Selon le parti, l’interpellation s’est produite le mercredi 28 janvier 2026 aux alentours de 17 heures. Alassane Tigri rentrait chez lui après avoir reçu des soins médicaux « lorsqu’un important dispositif policier s’est introduit de manière brutale à son domicile ».
Le lendemain, après une audition devant la Cour de répression des infractions économiques et du terrorisme (CRIET), l’homme politique a été placé en détention provisoire. Il est poursuivi pour « complot contre la sûreté de l’État » dans le cadre de l’enquête sur la tentative de coup d’Etat du 7 décembre 2025.

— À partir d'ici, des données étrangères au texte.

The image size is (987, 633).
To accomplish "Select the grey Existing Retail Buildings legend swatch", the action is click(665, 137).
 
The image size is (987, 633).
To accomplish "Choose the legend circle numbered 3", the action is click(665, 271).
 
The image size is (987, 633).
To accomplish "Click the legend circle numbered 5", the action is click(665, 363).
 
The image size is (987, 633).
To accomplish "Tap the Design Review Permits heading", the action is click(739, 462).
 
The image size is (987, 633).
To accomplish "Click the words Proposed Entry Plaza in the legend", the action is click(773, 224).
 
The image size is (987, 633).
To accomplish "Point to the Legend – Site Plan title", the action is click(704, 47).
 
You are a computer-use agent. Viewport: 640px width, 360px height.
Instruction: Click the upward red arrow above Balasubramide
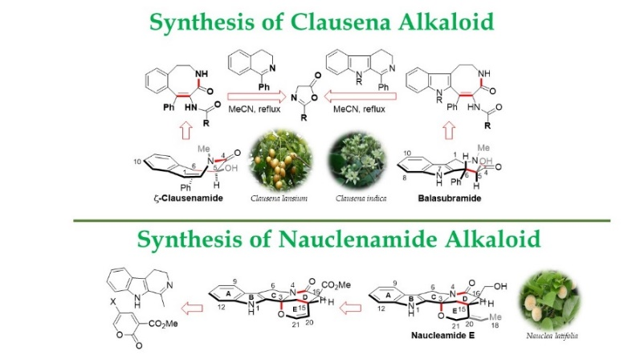[x=451, y=128]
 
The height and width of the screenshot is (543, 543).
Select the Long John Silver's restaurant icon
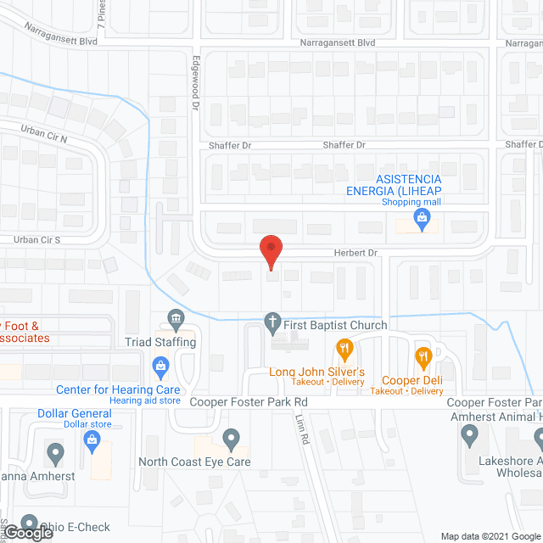(344, 347)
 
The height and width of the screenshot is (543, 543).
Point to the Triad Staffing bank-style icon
(176, 317)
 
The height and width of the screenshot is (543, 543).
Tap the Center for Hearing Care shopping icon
(160, 367)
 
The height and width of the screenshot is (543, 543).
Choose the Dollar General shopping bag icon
(92, 438)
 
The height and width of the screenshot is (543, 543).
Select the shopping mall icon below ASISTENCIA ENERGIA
(422, 218)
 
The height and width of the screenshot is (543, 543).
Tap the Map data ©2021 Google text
(489, 535)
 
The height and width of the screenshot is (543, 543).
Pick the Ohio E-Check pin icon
(30, 523)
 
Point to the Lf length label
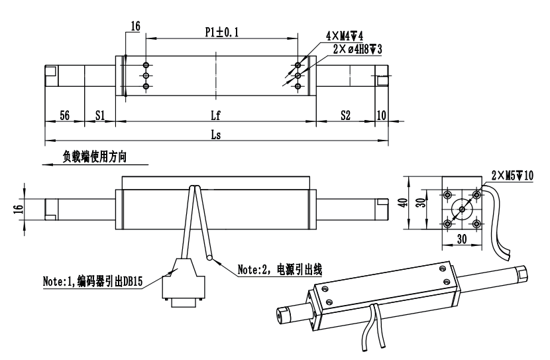[x=215, y=115]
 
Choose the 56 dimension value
[x=64, y=115]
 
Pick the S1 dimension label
[x=100, y=115]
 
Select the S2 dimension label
[x=345, y=115]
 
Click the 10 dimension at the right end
[x=381, y=115]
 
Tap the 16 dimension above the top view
[x=135, y=27]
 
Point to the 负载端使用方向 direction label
[x=93, y=158]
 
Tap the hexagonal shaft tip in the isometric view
[x=522, y=271]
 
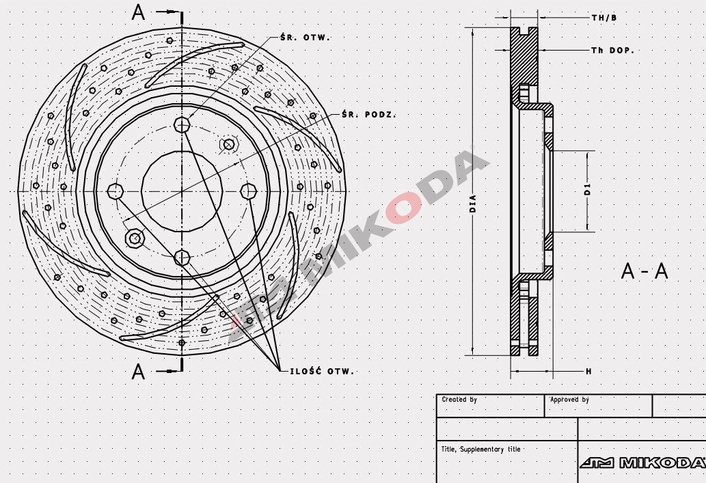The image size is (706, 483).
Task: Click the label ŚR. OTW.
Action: [305, 38]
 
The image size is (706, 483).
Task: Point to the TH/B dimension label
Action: [604, 18]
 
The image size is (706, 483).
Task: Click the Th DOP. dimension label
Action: [612, 51]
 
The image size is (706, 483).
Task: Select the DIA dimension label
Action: [473, 204]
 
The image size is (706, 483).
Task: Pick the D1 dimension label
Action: [587, 190]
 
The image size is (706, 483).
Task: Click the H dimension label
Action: [588, 371]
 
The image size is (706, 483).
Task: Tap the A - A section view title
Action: [644, 271]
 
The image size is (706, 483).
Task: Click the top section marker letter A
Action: [138, 13]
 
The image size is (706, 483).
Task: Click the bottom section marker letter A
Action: [138, 372]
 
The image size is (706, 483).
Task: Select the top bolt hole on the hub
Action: [182, 124]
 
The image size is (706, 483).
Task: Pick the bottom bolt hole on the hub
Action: [182, 258]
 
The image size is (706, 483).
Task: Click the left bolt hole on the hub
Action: [116, 191]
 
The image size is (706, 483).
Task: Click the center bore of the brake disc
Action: [182, 191]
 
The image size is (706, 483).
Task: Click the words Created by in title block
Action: [459, 400]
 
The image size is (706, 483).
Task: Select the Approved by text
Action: [569, 400]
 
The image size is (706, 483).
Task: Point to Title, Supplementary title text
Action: [481, 450]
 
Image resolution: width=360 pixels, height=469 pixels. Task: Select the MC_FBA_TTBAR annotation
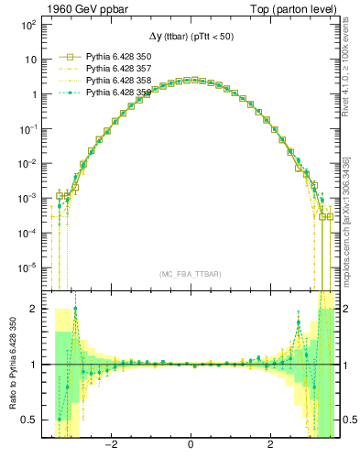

La formation d’opposition rejette les accusations faisant état de convocations restées sans suite, affirmant « qu’aucune convocation ne lui a jamais été régulièrement notifiée, ni à son domicile, ni ailleurs ». Pour le parti, cette situation témoigne, une fois encore, « du non-respect des procédures légales en vigueur en matière d’interpellation » au Bénin.
Bien qu’Alassane Tigri soit le frère de Pascal Tigri, cerveau du putsch manqué, le parti martèle qu’un lien de filiation, de parenté ou de proximité ne saurait « en aucun cas constituer un gage de culpabilité », la responsabilité pénale étant strictement individuelle.
Inquiet pour l’état de santé de son vice-président, le parti appelle à une justice impartiale et espère que le dossier aboutira, à terme, à une relaxe « pure et simple » d’Alassane Tigri présenté comme « une figure respectée de la vie publique béninoise, attachée aux valeurs démocratiques, à la paix sociale et à l’État de droit ».